Les champs, morcelés en petites parcelles, se noient l’hiver dans des brumes froides qui montent des marais et des ruisseaux, tandis que les fumées des feux de bois traînent bas sur les toits de chaume.Le village sent la tourbe qui fume dans les foyers, le pain de seigle un peu aigre et et le suif des chandelles de fortune qui pue dans les chaumières en torchis et terre battue. Pour Jeanne et les siens, la nuit tombe vite, et le froid avec.
Les cloches de l’église rythment les jours.
Le territoire, officiellement neutre, demeure en réalité sous l’influence du Saint-Empire romain germanique. On y parle picard, français, parfois flamand. On y compte en sous, en patars, en florins. À Cambrai, l’hôpital Saint-Ladre n’est pas un établissement de soins moderne, mais une léproserie où l’on tient à distance ceux que l’on redoute.

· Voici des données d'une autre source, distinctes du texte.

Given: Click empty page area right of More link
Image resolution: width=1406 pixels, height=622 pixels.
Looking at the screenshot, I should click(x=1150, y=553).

Les routes sont mauvaises, les guerres fréquentes, les hivers rudes. Et pourtant, la vie de Jeanne ressemble à celle de milliers d’autres : tenir une maison, cultiver un lopin, affronter la mortalité des enfants, prier, transmettre. Elle ne laisse ni signature, ni acte notarié, ni pierre gravée — mais elle appartient à cette génération charnière qui ferme doucement le Moyen Âge et entrouvre la porte des temps modernes.